**Brief**
Verbatim copy without pictures. Please print every entry as it stands.

**Material supplied**
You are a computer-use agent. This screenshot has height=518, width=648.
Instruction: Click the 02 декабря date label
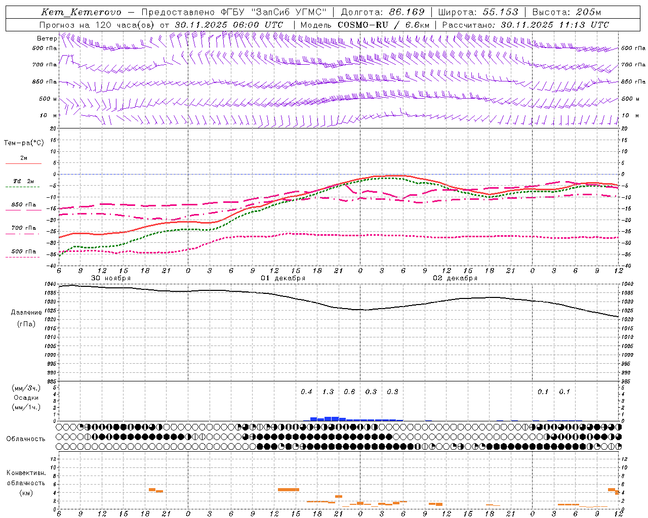tap(455, 278)
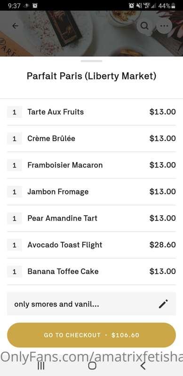Tap the restaurant header banner image
Viewport: 183px width, 376px height.
click(91, 33)
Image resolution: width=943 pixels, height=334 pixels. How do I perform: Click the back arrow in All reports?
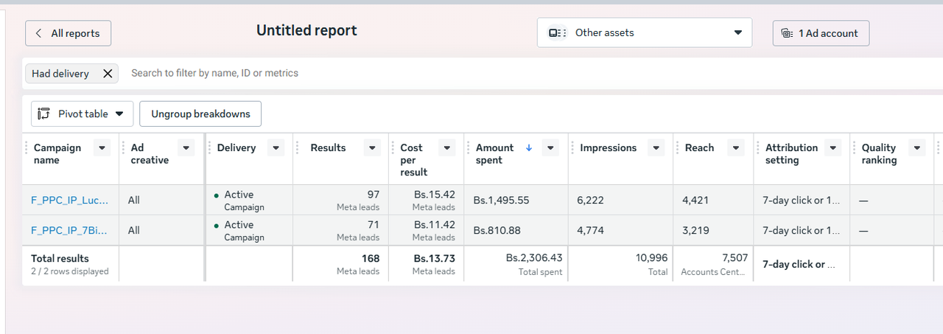pos(39,33)
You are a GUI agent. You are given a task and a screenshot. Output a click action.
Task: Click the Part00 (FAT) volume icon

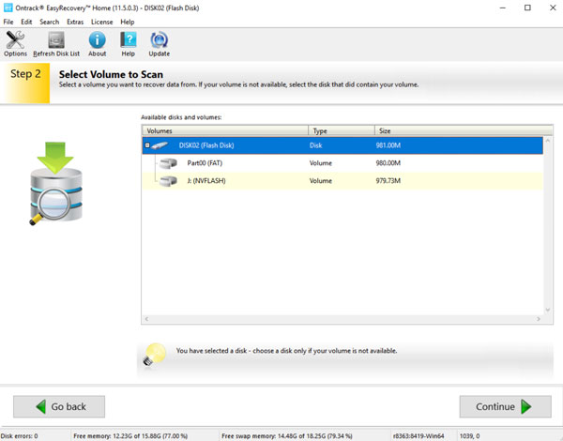[x=170, y=162]
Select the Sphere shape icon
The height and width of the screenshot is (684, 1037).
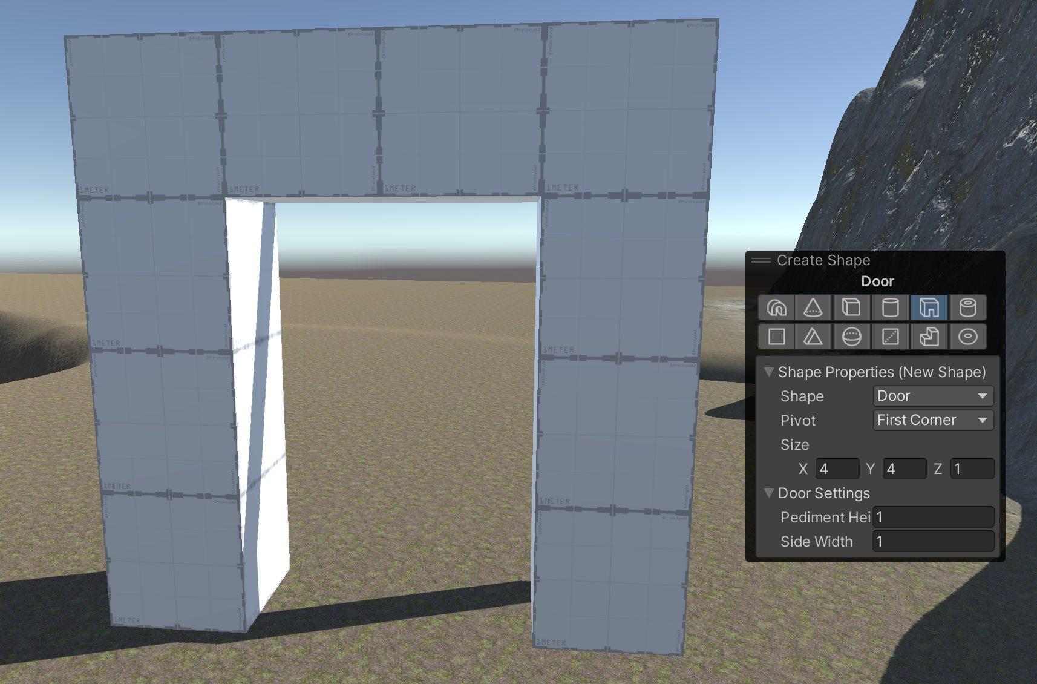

**The answer**
You are a computer-use agent. This screenshot has height=518, width=648.
Instruction: Click the 02 декабря date label
tap(455, 278)
Tap the restaurant header banner image
Viewport: 183px width, 376px height.
click(91, 33)
Image resolution: width=943 pixels, height=334 pixels. How do I perform: Click the back arrow in All reports?
pos(39,33)
You are a GUI agent. You are given a task and a screenshot. Output a click action.
Task: Click the Part00 (FAT) volume icon

[x=170, y=162]
Select the Sphere shape icon
The height and width of the screenshot is (684, 1037).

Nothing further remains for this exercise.